## Assignment
From first line to last, output the records below exactly.

---------------

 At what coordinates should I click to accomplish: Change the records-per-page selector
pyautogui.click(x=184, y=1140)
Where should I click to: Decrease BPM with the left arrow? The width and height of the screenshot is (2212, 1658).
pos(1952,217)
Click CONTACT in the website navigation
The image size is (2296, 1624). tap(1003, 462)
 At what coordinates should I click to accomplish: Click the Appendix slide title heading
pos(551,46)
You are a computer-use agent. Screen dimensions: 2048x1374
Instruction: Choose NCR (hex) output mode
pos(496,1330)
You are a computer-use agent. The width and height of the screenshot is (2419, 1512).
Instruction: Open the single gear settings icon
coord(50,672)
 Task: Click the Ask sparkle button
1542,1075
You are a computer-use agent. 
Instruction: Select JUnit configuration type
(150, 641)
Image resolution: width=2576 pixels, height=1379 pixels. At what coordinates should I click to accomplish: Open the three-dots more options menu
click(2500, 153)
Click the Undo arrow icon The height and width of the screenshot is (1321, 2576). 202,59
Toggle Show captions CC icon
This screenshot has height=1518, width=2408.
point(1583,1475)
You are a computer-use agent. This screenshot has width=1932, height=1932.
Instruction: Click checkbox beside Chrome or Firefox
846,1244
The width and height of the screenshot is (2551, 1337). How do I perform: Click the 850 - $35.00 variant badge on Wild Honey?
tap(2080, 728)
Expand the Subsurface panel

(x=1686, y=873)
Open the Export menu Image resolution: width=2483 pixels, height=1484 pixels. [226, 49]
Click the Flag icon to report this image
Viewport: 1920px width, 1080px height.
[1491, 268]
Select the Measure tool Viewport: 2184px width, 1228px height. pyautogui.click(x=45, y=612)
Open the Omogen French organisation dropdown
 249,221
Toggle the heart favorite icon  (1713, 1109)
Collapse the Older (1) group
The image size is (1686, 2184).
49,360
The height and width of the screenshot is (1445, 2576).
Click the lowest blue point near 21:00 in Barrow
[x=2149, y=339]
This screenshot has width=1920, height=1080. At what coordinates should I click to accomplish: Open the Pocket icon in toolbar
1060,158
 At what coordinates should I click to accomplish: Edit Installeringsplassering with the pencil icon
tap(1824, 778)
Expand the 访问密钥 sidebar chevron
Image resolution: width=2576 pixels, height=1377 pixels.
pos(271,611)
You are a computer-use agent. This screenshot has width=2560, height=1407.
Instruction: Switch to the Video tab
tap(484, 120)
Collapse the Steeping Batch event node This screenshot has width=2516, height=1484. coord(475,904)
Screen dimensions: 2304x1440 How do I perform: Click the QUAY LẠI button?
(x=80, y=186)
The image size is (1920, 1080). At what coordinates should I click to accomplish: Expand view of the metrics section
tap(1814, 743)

---------------

## Answer to this exercise
 At what coordinates should I click to accomplish: Change the records-per-page selector
pyautogui.click(x=184, y=1140)
Where should I click to: Decrease BPM with the left arrow? The width and height of the screenshot is (2212, 1658).
pos(1952,217)
Click CONTACT in the website navigation
The image size is (2296, 1624). tap(1003, 462)
 At what coordinates should I click to accomplish: Click the Appendix slide title heading
pos(551,46)
You are a computer-use agent. Screen dimensions: 2048x1374
Instruction: Choose NCR (hex) output mode
pos(496,1330)
You are a computer-use agent. The width and height of the screenshot is (2419, 1512).
Instruction: Open the single gear settings icon
coord(50,672)
 Task: Click the Ask sparkle button
1542,1075
You are a computer-use agent. 
Instruction: Select JUnit configuration type
(150, 641)
Image resolution: width=2576 pixels, height=1379 pixels. At what coordinates should I click to accomplish: Open the three-dots more options menu
click(2500, 153)
Click the Undo arrow icon The height and width of the screenshot is (1321, 2576). 202,59
Toggle Show captions CC icon
This screenshot has height=1518, width=2408.
point(1583,1475)
You are a computer-use agent. This screenshot has width=1932, height=1932.
Instruction: Click checkbox beside Chrome or Firefox
846,1244
The width and height of the screenshot is (2551, 1337). How do I perform: Click the 850 - $35.00 variant badge on Wild Honey?
tap(2080, 728)
Expand the Subsurface panel

(x=1686, y=873)
Open the Export menu Image resolution: width=2483 pixels, height=1484 pixels. [226, 49]
Click the Flag icon to report this image
Viewport: 1920px width, 1080px height.
[1491, 268]
Select the Measure tool Viewport: 2184px width, 1228px height. pyautogui.click(x=45, y=612)
Open the Omogen French organisation dropdown
 249,221
Toggle the heart favorite icon  (1713, 1109)
Collapse the Older (1) group
The image size is (1686, 2184).
49,360
The height and width of the screenshot is (1445, 2576).
Click the lowest blue point near 21:00 in Barrow
[x=2149, y=339]
This screenshot has width=1920, height=1080. At what coordinates should I click to accomplish: Open the Pocket icon in toolbar
1060,158
 At what coordinates should I click to accomplish: Edit Installeringsplassering with the pencil icon
tap(1824, 778)
Expand the 访问密钥 sidebar chevron
Image resolution: width=2576 pixels, height=1377 pixels.
pos(271,611)
You are a computer-use agent. This screenshot has width=2560, height=1407.
Instruction: Switch to the Video tab
tap(484, 120)
Collapse the Steeping Batch event node This screenshot has width=2516, height=1484. coord(475,904)
Screen dimensions: 2304x1440 How do I perform: Click the QUAY LẠI button?
(x=80, y=186)
The image size is (1920, 1080). At what coordinates should I click to accomplish: Expand view of the metrics section
tap(1814, 743)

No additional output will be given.